Raw data
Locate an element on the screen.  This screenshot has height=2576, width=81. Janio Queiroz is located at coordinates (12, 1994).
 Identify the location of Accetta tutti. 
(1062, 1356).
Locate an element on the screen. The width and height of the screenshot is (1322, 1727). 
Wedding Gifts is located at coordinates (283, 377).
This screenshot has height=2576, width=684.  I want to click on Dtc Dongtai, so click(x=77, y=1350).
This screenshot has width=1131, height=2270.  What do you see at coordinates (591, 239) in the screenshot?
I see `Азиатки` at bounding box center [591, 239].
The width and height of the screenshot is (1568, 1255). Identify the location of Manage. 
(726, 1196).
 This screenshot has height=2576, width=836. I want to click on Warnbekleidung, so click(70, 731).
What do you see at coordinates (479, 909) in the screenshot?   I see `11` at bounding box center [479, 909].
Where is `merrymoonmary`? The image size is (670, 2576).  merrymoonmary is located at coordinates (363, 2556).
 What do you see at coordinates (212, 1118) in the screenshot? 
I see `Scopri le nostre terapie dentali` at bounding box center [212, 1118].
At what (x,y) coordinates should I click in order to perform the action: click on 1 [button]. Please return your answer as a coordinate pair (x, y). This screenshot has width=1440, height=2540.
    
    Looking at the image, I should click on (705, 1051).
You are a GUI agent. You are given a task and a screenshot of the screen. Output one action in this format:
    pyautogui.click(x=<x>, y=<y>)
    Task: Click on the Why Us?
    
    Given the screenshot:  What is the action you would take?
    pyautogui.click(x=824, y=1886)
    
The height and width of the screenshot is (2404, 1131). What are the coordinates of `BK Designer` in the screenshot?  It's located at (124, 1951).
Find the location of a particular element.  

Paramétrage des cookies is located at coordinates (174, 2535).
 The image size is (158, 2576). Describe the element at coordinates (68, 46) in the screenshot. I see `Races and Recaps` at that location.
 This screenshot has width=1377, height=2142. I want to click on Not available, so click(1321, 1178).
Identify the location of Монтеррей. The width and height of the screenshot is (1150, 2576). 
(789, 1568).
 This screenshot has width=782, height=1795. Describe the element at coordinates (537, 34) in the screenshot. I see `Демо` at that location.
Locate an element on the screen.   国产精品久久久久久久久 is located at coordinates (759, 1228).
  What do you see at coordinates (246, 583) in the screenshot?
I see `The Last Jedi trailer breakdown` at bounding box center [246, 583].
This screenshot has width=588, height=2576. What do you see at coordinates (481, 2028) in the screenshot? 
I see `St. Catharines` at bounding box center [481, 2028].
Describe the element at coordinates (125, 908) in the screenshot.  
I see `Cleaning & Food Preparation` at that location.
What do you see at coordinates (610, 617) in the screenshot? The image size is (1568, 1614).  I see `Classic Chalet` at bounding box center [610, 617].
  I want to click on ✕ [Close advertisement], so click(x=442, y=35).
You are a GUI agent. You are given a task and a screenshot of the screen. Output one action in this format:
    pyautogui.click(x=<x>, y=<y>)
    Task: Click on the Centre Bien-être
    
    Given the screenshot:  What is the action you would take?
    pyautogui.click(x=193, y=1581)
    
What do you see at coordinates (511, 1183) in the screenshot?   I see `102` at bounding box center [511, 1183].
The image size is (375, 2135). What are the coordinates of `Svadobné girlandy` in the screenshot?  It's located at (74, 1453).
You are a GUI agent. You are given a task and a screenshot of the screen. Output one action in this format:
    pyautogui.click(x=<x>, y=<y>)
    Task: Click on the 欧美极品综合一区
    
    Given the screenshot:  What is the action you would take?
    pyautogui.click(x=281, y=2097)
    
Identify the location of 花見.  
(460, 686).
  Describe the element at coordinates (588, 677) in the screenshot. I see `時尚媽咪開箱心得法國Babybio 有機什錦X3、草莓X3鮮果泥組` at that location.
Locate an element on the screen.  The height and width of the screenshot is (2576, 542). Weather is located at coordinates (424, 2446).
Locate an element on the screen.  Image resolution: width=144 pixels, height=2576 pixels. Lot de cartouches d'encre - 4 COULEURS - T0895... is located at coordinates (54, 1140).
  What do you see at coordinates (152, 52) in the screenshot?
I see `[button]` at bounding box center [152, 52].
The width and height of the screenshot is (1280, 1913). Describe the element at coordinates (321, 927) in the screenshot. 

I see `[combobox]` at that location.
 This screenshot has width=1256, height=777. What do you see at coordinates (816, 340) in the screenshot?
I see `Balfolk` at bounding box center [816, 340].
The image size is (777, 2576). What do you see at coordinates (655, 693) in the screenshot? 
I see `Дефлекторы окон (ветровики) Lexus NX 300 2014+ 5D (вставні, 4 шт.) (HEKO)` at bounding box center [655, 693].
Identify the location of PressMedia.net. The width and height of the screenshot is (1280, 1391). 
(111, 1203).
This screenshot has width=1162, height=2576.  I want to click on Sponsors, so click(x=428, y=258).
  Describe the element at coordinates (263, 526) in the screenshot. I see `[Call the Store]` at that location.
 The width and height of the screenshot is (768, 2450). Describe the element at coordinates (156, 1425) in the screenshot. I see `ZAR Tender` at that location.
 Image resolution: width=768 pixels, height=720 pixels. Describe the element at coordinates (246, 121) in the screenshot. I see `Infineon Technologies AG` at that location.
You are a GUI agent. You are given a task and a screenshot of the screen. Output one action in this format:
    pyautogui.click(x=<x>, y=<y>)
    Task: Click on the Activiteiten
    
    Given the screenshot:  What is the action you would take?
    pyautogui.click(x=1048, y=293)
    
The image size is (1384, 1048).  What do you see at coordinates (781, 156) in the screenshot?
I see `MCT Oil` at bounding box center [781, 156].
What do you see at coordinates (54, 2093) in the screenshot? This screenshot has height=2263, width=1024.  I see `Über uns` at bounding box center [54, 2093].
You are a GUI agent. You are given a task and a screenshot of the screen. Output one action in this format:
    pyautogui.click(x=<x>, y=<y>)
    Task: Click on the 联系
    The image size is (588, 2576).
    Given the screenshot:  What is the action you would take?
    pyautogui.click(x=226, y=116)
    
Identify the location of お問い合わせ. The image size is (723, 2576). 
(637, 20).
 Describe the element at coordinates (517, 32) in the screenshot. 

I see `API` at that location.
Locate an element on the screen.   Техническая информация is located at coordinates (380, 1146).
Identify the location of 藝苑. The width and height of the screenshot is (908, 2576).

Task description
Turn the listing above into a numbered list, leaving out the blank lines.

Answer to the problem
1. Locate an element on the screen.  This screenshot has height=2576, width=81. Janio Queiroz is located at coordinates (12, 1994).
2.  Identify the location of Accetta tutti. 
3. (1062, 1356).
4. Locate an element on the screen. The width and height of the screenshot is (1322, 1727). 
5. Wedding Gifts is located at coordinates (283, 377).
6. This screenshot has height=2576, width=684.  I want to click on Dtc Dongtai, so click(x=77, y=1350).
7. This screenshot has width=1131, height=2270.  What do you see at coordinates (591, 239) in the screenshot?
8. I see `Азиатки` at bounding box center [591, 239].
9. The width and height of the screenshot is (1568, 1255). Identify the location of Manage. 
10. (726, 1196).
11.  This screenshot has height=2576, width=836. I want to click on Warnbekleidung, so click(70, 731).
12. What do you see at coordinates (479, 909) in the screenshot?   I see `11` at bounding box center [479, 909].
13. Where is `merrymoonmary`? The image size is (670, 2576).  merrymoonmary is located at coordinates (363, 2556).
14.  What do you see at coordinates (212, 1118) in the screenshot? 
15. I see `Scopri le nostre terapie dentali` at bounding box center [212, 1118].
16. At what (x,y) coordinates should I click in order to perform the action: click on 1 [button]. Please return your answer as a coordinate pair (x, y). This screenshot has width=1440, height=2540.
17.     Looking at the image, I should click on (705, 1051).
18. You are a GUI agent. You are given a task and a screenshot of the screen. Output one action in this format:
19.     pyautogui.click(x=<x>, y=<y>)
20.     Task: Click on the Why Us?
21.     Given the screenshot:  What is the action you would take?
22.     pyautogui.click(x=824, y=1886)
23. The height and width of the screenshot is (2404, 1131). What are the coordinates of `BK Designer` in the screenshot?  It's located at (124, 1951).
24. Find the location of a particular element.  
25. Paramétrage des cookies is located at coordinates (174, 2535).
26.  The image size is (158, 2576). Describe the element at coordinates (68, 46) in the screenshot. I see `Races and Recaps` at that location.
27.  This screenshot has width=1377, height=2142. I want to click on Not available, so click(1321, 1178).
28. Identify the location of Монтеррей. The width and height of the screenshot is (1150, 2576). 
29. (789, 1568).
30.  This screenshot has width=782, height=1795. Describe the element at coordinates (537, 34) in the screenshot. I see `Демо` at that location.
31. Locate an element on the screen.   国产精品久久久久久久久 is located at coordinates (759, 1228).
32.   What do you see at coordinates (246, 583) in the screenshot?
33. I see `The Last Jedi trailer breakdown` at bounding box center [246, 583].
34. This screenshot has width=588, height=2576. What do you see at coordinates (481, 2028) in the screenshot? 
35. I see `St. Catharines` at bounding box center [481, 2028].
36. Describe the element at coordinates (125, 908) in the screenshot.  
37. I see `Cleaning & Food Preparation` at that location.
38. What do you see at coordinates (610, 617) in the screenshot? The image size is (1568, 1614).  I see `Classic Chalet` at bounding box center [610, 617].
39.   I want to click on ✕ [Close advertisement], so click(x=442, y=35).
40. You are a GUI agent. You are given a task and a screenshot of the screen. Output one action in this format:
41.     pyautogui.click(x=<x>, y=<y>)
42.     Task: Click on the Centre Bien-être
43.     Given the screenshot:  What is the action you would take?
44.     pyautogui.click(x=193, y=1581)
45. What do you see at coordinates (511, 1183) in the screenshot?   I see `102` at bounding box center [511, 1183].
46. The image size is (375, 2135). What are the coordinates of `Svadobné girlandy` in the screenshot?  It's located at (74, 1453).
47. You are a GUI agent. You are given a task and a screenshot of the screen. Output one action in this format:
48.     pyautogui.click(x=<x>, y=<y>)
49.     Task: Click on the 欧美极品综合一区
50.     Given the screenshot:  What is the action you would take?
51.     pyautogui.click(x=281, y=2097)
52. Identify the location of 花見.  
53. (460, 686).
54.   Describe the element at coordinates (588, 677) in the screenshot. I see `時尚媽咪開箱心得法國Babybio 有機什錦X3、草莓X3鮮果泥組` at that location.
55. Locate an element on the screen.  The height and width of the screenshot is (2576, 542). Weather is located at coordinates (424, 2446).
56. Locate an element on the screen.  Image resolution: width=144 pixels, height=2576 pixels. Lot de cartouches d'encre - 4 COULEURS - T0895... is located at coordinates (54, 1140).
57.   What do you see at coordinates (152, 52) in the screenshot?
58. I see `[button]` at bounding box center [152, 52].
59. The width and height of the screenshot is (1280, 1913). Describe the element at coordinates (321, 927) in the screenshot. 
60. I see `[combobox]` at that location.
61.  This screenshot has width=1256, height=777. What do you see at coordinates (816, 340) in the screenshot?
62. I see `Balfolk` at bounding box center [816, 340].
63. The image size is (777, 2576). What do you see at coordinates (655, 693) in the screenshot? 
64. I see `Дефлекторы окон (ветровики) Lexus NX 300 2014+ 5D (вставні, 4 шт.) (HEKO)` at bounding box center [655, 693].
65. Identify the location of PressMedia.net. The width and height of the screenshot is (1280, 1391). 
66. (111, 1203).
67. This screenshot has width=1162, height=2576.  I want to click on Sponsors, so click(x=428, y=258).
68.   Describe the element at coordinates (263, 526) in the screenshot. I see `[Call the Store]` at that location.
69.  The width and height of the screenshot is (768, 2450). Describe the element at coordinates (156, 1425) in the screenshot. I see `ZAR Tender` at that location.
70.  Image resolution: width=768 pixels, height=720 pixels. Describe the element at coordinates (246, 121) in the screenshot. I see `Infineon Technologies AG` at that location.
71. You are a GUI agent. You are given a task and a screenshot of the screen. Output one action in this format:
72.     pyautogui.click(x=<x>, y=<y>)
73.     Task: Click on the Activiteiten
74.     Given the screenshot:  What is the action you would take?
75.     pyautogui.click(x=1048, y=293)
76. The image size is (1384, 1048).  What do you see at coordinates (781, 156) in the screenshot?
77. I see `MCT Oil` at bounding box center [781, 156].
78. What do you see at coordinates (54, 2093) in the screenshot? This screenshot has height=2263, width=1024.  I see `Über uns` at bounding box center [54, 2093].
79. You are a GUI agent. You are given a task and a screenshot of the screen. Output one action in this format:
80.     pyautogui.click(x=<x>, y=<y>)
81.     Task: Click on the 联系
82.     The image size is (588, 2576).
83.     Given the screenshot:  What is the action you would take?
84.     pyautogui.click(x=226, y=116)
85. Identify the location of お問い合わせ. The image size is (723, 2576). 
86. (637, 20).
87.  Describe the element at coordinates (517, 32) in the screenshot. 
88. I see `API` at that location.
89. Locate an element on the screen.   Техническая информация is located at coordinates (380, 1146).
90. Identify the location of 藝苑. The width and height of the screenshot is (908, 2576).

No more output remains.